--- Activity ---
Please say how many lines in the records below contain the word "filter". Give only the number.

--- Dataset records ---
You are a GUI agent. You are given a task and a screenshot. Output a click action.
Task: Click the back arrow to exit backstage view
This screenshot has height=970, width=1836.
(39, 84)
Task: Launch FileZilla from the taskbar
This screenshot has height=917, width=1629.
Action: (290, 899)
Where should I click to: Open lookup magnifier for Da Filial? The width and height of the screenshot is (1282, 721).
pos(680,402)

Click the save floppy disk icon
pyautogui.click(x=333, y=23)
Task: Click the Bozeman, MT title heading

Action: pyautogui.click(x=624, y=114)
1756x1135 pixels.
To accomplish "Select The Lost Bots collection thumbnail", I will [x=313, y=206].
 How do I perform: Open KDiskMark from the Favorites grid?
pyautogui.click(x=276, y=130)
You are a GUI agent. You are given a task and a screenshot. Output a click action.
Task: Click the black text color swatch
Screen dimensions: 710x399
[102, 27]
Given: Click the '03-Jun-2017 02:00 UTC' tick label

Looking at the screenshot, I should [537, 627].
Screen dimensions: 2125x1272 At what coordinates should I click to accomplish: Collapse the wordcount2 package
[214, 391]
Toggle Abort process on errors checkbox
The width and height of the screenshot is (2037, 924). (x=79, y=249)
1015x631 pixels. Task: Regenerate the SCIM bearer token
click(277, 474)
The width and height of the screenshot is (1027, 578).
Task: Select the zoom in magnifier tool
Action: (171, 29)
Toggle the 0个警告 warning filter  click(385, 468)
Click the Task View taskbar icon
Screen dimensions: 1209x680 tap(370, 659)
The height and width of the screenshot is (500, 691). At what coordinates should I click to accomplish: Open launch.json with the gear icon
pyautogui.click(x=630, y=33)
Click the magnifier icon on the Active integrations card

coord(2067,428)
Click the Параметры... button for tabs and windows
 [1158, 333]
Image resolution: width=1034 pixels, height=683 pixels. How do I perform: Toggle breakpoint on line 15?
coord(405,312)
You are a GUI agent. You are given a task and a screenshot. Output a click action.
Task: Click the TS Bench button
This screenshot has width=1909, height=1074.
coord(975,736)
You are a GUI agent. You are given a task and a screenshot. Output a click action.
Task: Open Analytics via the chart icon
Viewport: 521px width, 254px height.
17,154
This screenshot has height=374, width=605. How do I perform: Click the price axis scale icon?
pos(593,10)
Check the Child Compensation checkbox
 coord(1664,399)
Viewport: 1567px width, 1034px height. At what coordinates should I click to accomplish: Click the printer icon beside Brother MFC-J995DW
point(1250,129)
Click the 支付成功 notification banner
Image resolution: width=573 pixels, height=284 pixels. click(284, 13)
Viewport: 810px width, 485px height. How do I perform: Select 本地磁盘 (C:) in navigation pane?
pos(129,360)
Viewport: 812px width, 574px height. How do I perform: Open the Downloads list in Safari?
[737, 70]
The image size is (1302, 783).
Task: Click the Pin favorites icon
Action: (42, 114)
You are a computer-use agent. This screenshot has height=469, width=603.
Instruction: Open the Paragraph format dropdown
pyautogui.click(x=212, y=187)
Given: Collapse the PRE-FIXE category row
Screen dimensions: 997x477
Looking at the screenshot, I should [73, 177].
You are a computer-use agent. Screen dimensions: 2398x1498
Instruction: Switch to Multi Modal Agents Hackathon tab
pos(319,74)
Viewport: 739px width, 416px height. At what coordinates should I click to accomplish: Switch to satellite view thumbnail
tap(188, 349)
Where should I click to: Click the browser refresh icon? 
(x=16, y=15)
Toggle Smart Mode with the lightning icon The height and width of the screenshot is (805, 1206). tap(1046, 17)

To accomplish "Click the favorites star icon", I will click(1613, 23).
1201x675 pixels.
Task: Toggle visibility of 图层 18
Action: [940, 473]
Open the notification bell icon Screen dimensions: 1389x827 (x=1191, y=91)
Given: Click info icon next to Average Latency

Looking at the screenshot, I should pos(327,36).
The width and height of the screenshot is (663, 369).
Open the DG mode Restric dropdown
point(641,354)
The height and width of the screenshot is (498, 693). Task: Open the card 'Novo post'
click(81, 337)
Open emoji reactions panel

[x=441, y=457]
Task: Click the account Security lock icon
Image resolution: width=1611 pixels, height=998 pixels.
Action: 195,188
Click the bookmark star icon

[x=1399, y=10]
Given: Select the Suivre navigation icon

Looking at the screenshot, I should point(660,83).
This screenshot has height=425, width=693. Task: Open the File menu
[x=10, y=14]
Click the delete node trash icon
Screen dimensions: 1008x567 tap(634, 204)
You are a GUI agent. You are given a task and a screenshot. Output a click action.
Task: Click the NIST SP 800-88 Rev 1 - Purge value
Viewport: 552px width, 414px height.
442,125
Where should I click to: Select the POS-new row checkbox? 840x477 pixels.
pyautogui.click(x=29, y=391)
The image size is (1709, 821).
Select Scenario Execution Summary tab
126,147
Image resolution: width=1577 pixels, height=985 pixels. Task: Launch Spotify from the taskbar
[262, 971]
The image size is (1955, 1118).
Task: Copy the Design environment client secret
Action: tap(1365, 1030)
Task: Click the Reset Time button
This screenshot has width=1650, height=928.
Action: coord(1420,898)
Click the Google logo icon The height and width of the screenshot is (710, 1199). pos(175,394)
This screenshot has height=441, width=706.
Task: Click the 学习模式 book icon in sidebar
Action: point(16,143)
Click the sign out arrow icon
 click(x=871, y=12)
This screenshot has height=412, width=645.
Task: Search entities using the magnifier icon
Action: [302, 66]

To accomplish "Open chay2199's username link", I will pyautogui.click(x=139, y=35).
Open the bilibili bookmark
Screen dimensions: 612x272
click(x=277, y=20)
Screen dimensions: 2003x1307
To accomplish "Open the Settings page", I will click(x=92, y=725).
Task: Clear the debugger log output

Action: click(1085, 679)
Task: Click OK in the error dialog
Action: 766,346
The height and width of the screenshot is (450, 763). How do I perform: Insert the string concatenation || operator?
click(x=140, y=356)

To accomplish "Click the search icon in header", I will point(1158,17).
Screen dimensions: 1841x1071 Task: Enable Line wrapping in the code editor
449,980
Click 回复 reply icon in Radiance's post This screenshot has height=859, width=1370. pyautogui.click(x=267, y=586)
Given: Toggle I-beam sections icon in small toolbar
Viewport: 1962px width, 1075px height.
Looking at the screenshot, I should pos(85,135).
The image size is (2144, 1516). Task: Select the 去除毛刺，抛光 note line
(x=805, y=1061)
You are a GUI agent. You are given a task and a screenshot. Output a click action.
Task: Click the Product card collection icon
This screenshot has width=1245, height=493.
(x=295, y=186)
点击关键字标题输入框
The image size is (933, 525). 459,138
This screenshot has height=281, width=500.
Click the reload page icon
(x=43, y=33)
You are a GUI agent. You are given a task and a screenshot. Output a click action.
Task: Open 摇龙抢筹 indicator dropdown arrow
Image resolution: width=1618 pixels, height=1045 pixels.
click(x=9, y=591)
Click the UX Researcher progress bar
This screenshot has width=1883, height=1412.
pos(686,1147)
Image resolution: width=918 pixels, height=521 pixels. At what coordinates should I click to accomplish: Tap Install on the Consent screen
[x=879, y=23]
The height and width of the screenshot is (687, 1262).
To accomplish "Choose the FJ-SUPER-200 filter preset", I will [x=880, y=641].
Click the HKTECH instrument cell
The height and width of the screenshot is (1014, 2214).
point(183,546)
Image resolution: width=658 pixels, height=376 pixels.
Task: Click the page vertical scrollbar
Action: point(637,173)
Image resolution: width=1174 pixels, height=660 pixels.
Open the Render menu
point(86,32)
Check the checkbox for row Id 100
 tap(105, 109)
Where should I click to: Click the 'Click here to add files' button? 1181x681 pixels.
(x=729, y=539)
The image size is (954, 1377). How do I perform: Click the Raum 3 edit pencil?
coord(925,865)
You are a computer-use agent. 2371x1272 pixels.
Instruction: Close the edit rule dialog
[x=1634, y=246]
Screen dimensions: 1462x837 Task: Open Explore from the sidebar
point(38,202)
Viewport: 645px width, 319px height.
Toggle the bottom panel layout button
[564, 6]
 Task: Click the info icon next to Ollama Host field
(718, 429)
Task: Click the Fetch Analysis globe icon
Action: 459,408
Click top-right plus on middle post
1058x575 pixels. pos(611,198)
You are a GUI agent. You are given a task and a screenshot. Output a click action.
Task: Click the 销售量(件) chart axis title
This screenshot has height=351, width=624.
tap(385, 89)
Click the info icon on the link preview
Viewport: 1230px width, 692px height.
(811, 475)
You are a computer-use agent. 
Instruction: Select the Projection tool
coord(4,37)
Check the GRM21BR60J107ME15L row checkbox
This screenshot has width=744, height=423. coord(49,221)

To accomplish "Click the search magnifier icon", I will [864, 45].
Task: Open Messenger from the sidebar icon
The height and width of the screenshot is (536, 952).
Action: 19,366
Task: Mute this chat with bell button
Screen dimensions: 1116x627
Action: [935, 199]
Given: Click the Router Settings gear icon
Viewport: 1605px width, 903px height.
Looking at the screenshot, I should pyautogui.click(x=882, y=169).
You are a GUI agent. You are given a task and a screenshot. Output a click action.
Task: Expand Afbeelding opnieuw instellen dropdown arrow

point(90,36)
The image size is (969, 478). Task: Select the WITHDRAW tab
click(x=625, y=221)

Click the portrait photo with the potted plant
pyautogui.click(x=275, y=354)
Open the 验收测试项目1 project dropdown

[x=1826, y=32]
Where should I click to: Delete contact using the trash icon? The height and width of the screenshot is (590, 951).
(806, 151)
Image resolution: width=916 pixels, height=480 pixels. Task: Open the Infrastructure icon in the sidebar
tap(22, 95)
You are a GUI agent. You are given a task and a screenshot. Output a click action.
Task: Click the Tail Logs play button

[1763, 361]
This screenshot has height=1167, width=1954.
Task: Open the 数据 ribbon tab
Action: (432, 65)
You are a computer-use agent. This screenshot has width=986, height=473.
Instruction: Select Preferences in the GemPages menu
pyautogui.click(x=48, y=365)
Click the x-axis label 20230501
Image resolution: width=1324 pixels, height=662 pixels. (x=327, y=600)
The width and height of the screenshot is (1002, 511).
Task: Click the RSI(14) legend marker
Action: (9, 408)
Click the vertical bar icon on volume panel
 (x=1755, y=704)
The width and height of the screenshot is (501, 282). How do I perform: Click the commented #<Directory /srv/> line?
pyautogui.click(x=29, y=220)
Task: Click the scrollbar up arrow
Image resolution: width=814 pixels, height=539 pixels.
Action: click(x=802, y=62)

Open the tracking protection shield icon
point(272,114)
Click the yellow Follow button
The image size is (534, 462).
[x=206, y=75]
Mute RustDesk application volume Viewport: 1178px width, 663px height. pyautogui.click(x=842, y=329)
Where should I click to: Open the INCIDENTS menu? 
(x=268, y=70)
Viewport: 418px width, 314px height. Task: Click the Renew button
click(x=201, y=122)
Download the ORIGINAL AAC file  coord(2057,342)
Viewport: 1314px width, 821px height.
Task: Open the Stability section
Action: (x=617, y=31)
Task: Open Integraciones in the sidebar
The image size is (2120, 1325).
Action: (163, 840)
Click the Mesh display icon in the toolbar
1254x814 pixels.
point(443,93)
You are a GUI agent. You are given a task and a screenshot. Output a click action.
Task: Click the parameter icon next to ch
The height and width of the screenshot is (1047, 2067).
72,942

--- Task response ---
2